Late at night a baby cries out in hunger. The exhausted face of its young mother appears over the top of the crib. She thrusts a bottle of cold milk in the baby’s hands and hurries away. Alone, yearning for the softness and warmth of her mother, the baby greedily drinks the milk while a tiny portion of her soul’s light flickers and fades.
A toddler taking his first steps crashes into a table and breaks a lamp. “Now look what he’s done,” his father shouts at his mother. “I paid good money for that lamp,” he yells as he storms out of the room. The confused child sees the hurt and fear in his mother’s eyes and begins to wail.
A third-grader on the playground says to her friend, “Look what I can do!” and executes a dance move she saw on TV. A sixth-grader nearby rolls her eyes and says scornfully, “Trust me. You’ll never be a dancer. You’re too fat. They have to be skinny and pretty. Like me.” She leaves without seeing the death of innocence on the little girl’s face.
“Can I play?” a boy asks some neighborhood kids. When a baseball rolls his way he tentatively tosses it back. “You throw like a girl,” jeers an older boy. There’s laughter. Someone taunts, “Sissy girl. Sissy girl.” The boy runs home so they won’t see him crying.
“See my muscles, Daddy?” a ten year old girl says, flexing her biceps proudly. Her father looks away and says, “You smell sweaty. Better go take a bath.” “And brush your teeth,” her mother calls after her. “You won’t catch a husband smelling like that!” As their daughter heads for the bathroom, the pleasure she felt in her strong and healthy body is erased by shame.
“I want to be an astronaut,” a 13 year old boy shyly admits after a lesson on astronomy. “It’s time you faced facts kid,” says the discouraged teacher of this unruly class of low achievers. “You’re an average student at best. And I happen to know that the men in your family have never amounted to much.” The boy feels the place inside that was left empty by the loss of his beautiful dream filling with ugly resentment.
Sitting alone in her room on prom might, an introverted honors student writes in her diary: All my friends have boyfriends. Why don’t I? What’s the matter with me? Am I too serious? Too boring? Will any man ever love me? Fearing to test her divorced mother’s emotional fragility, she suffers silently.
“When will I be loved?” asked Phil Everly of the Everly Brothers in their 1960 hit song.
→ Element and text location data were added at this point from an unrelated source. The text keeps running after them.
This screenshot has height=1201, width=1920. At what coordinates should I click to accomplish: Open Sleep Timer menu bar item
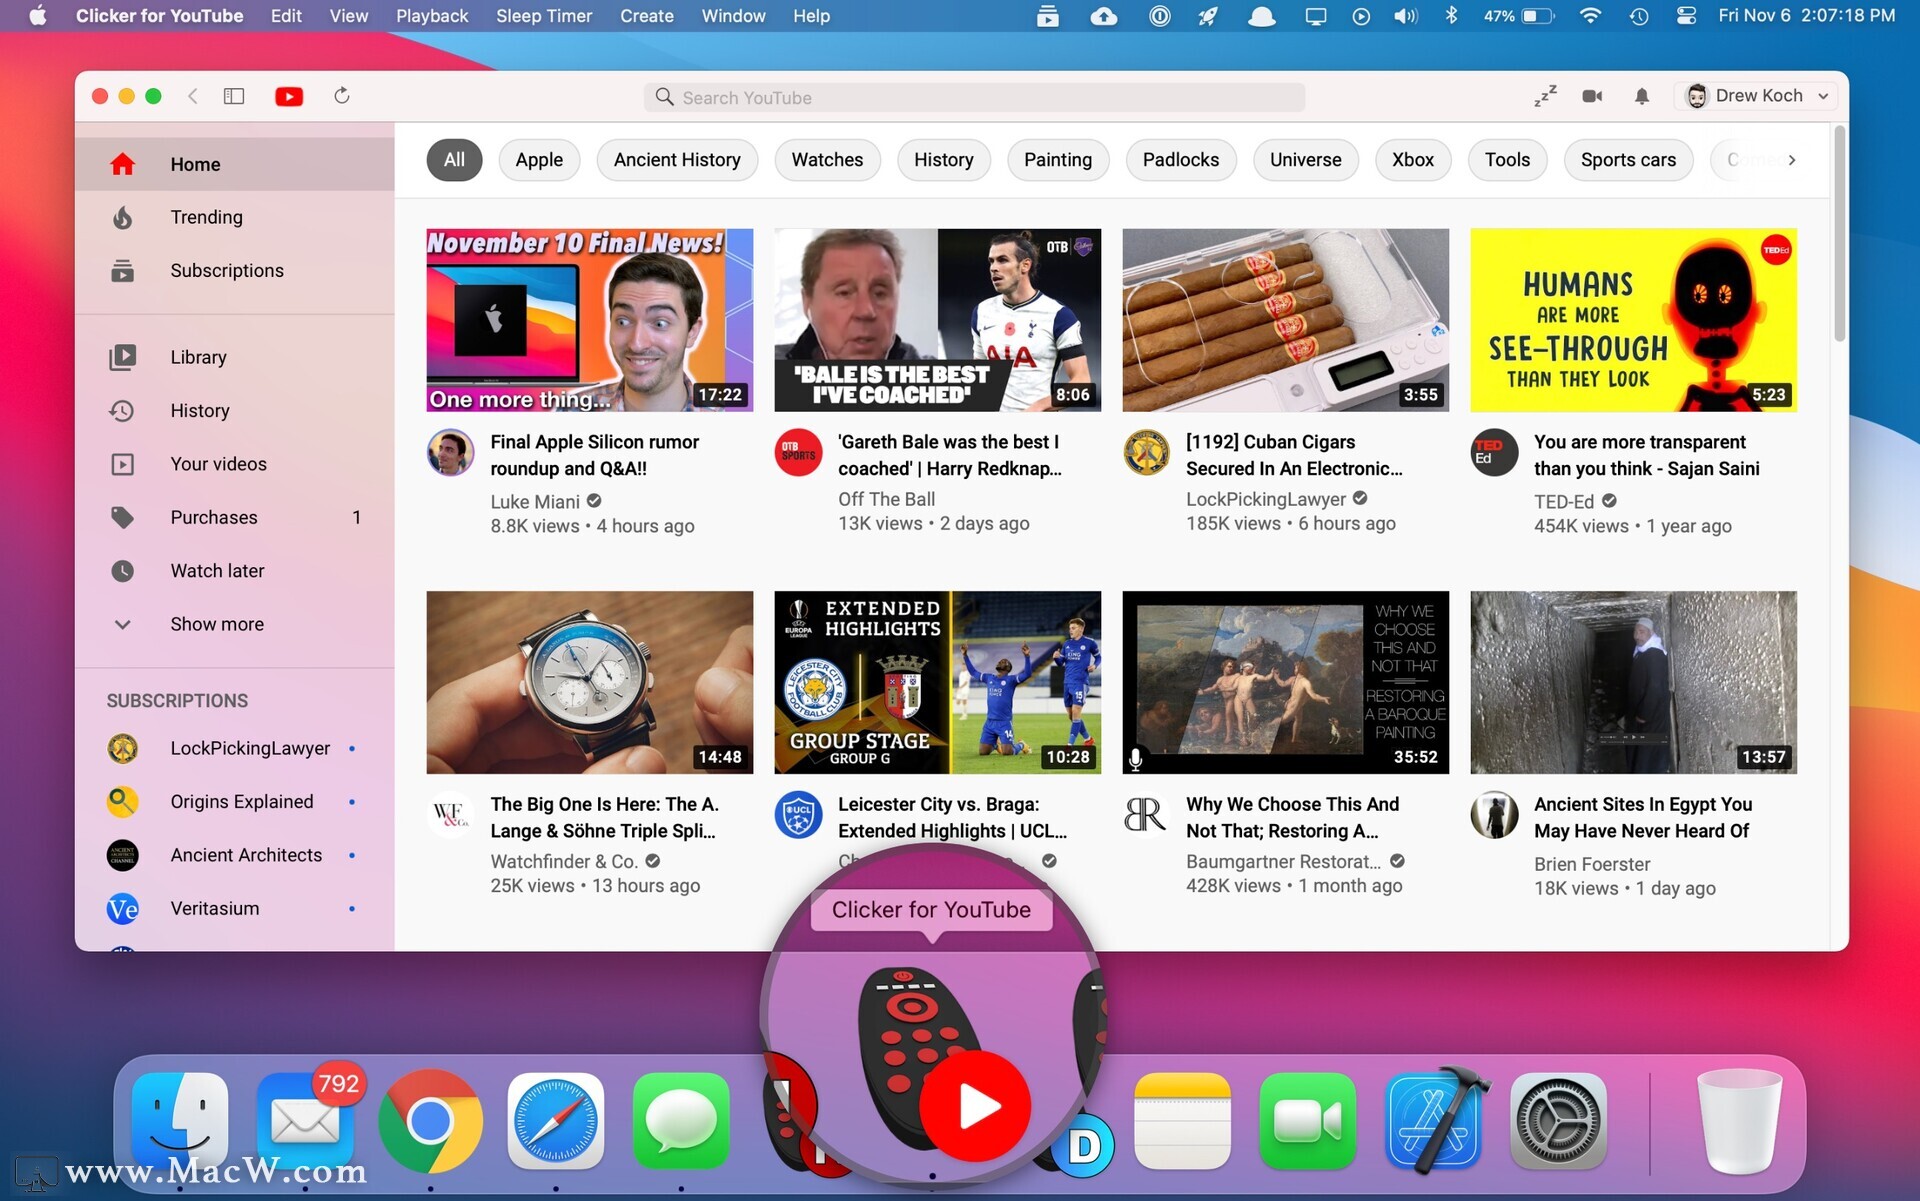coord(546,15)
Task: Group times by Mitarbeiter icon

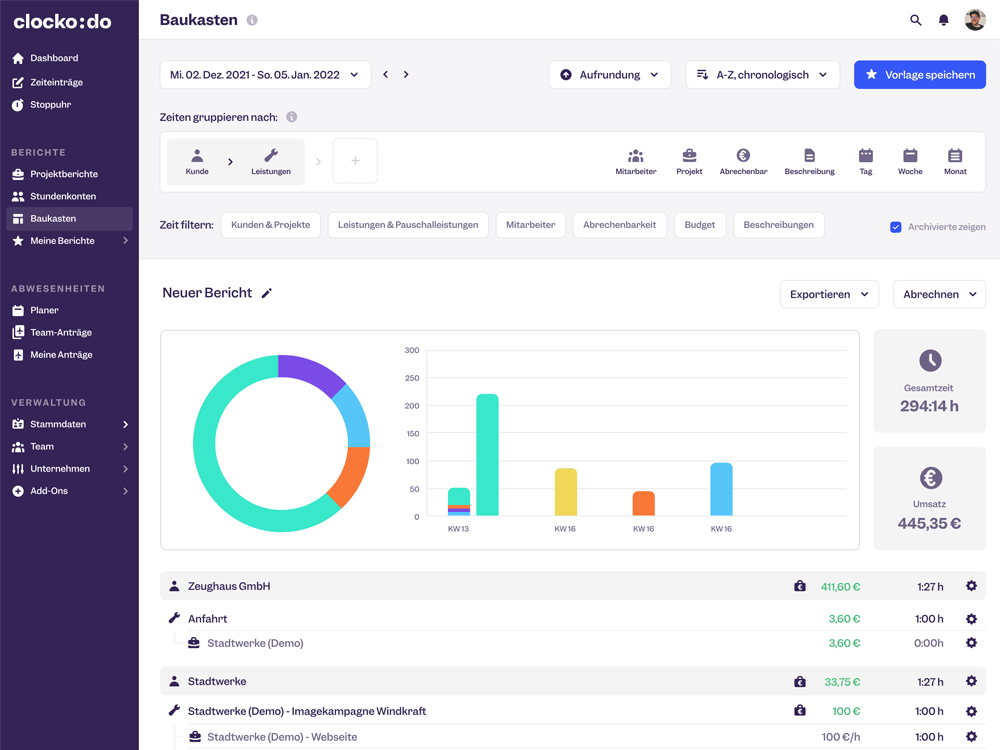Action: [x=635, y=156]
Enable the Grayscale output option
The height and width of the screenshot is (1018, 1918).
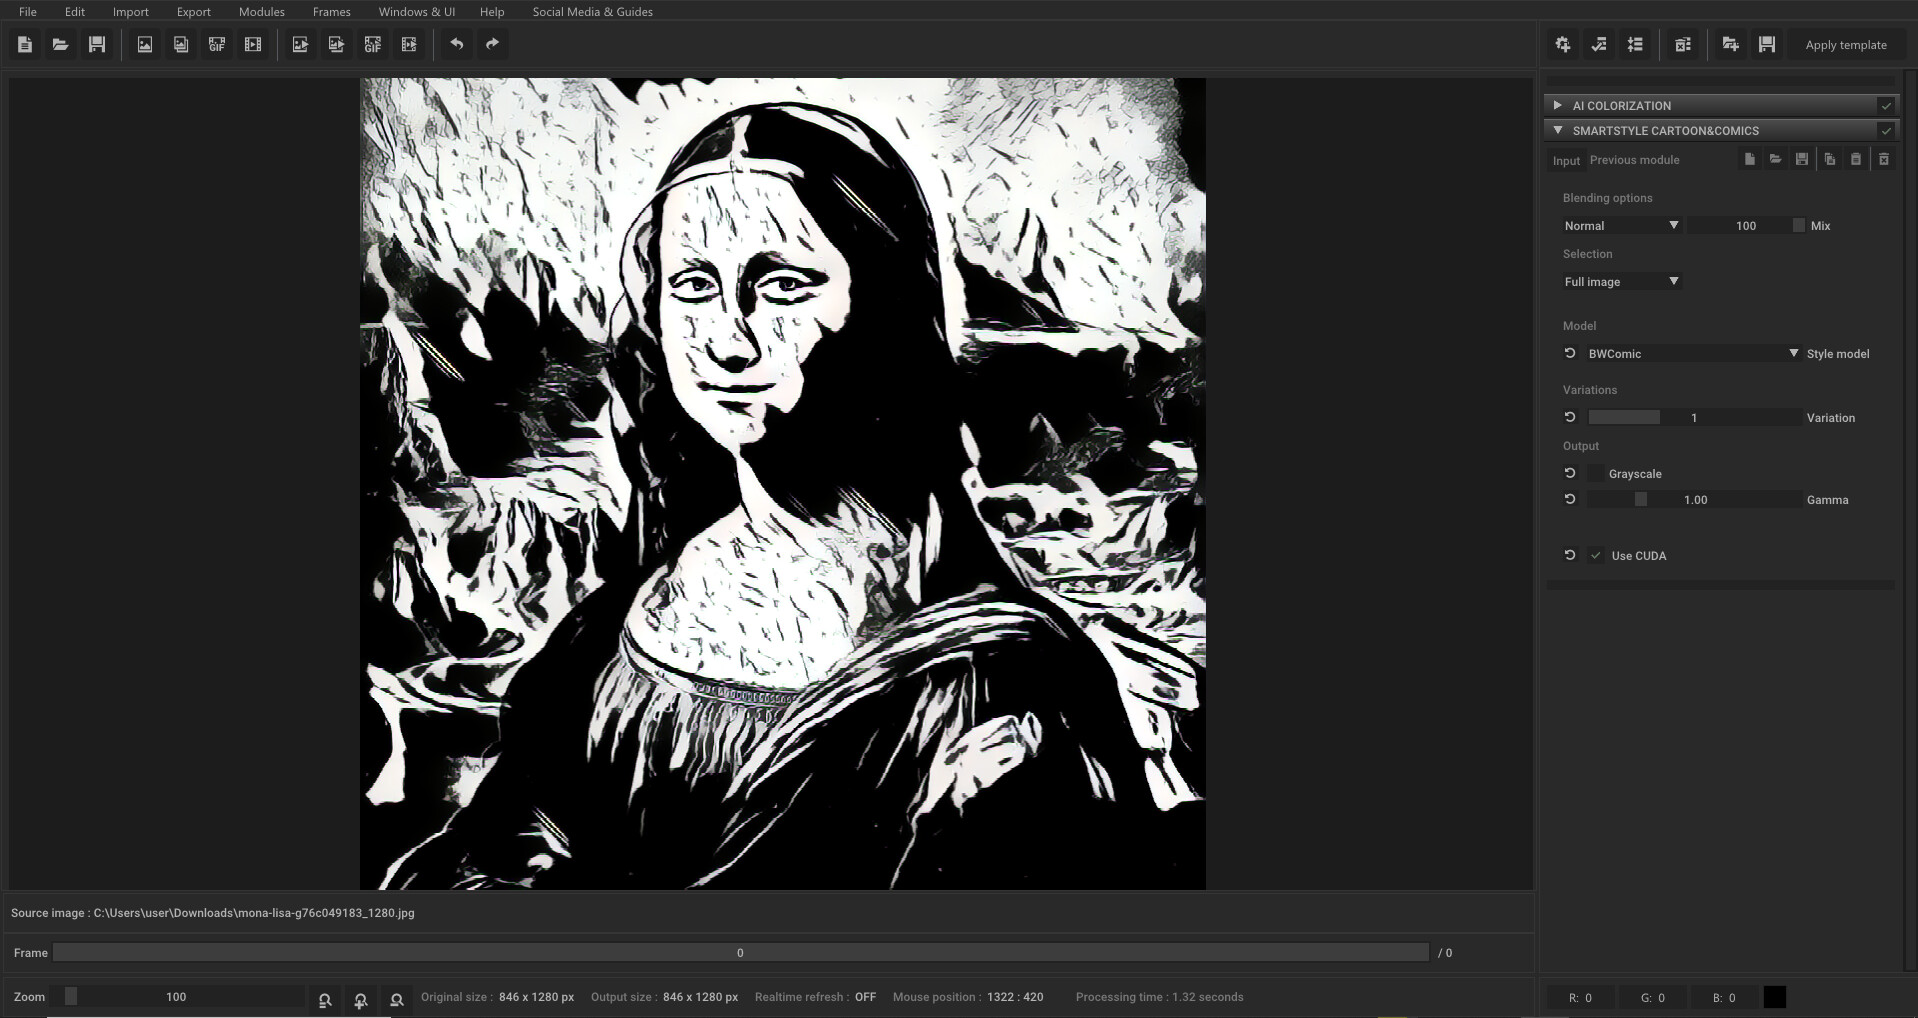[x=1596, y=473]

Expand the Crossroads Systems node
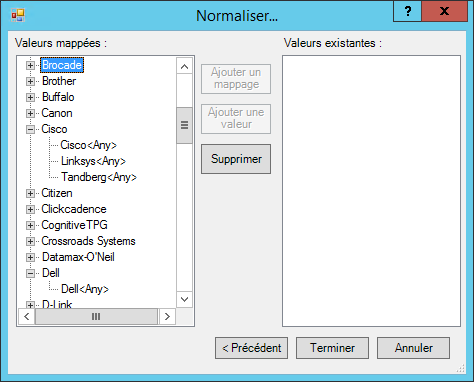pos(30,241)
I’ve been made blue, I’ve been lied to
When will I be loved
I’ve been turned down, I’ve been pushed around
When will I be loved
When I meet a new girl that I want for mine
She always breaks my heart in two, it happens every time
I’ve been cheated, been mistreated
When will I be loved
When will I be loved? If we’re like that lonely honors student, musically gifted teen-aged boy, or any of these wounded people, we probably believe the answer to that question is, “When I make people love me by showing them the false self they want to see.”
Unfortunately, that’s the wrong answer. The correct one, the one that leads to a love-filled, self-fulfilled life, is, “When I become the true self I’ve been denying and discard the false self I’ve created.”
The hungry baby deserved her mother’s full attention, but the mother was too wounded by her own inadequate mothering to give it to her.
The toddler’s first steps should have been celebrated with looks of delight, but when he gazed into the mirrors of his harried parents’ faces he saw only anger and fear.
The dancing girl could have been appreciated for her enthusiastic efforts, but the mean girl was too insecure and intimidated by the perfectionistic standards of the adults she knew to feel compassion for someone who clearly fell short of their ideal.
The more experienced kids could have shown the tentative boy how to throw a ball, but in their desire to impress each other and the adult males in their lives they imitated their demeaning and disrespectful attitudes toward girls and less athletic boys.
And so it goes. Many of us cover them up quite well, but all of us, children and adults alike, suffer from secret wounds that make us feel unlovable. And unfortunately, the less lovable we believe we are, the less able we are to love.
When will I be loved? When I stop showing others a false self, they will see my true self. When I listen to my true self, others will listen to me. When I respect myself, others will respect me. When I love myself, I will be loved. And I will love.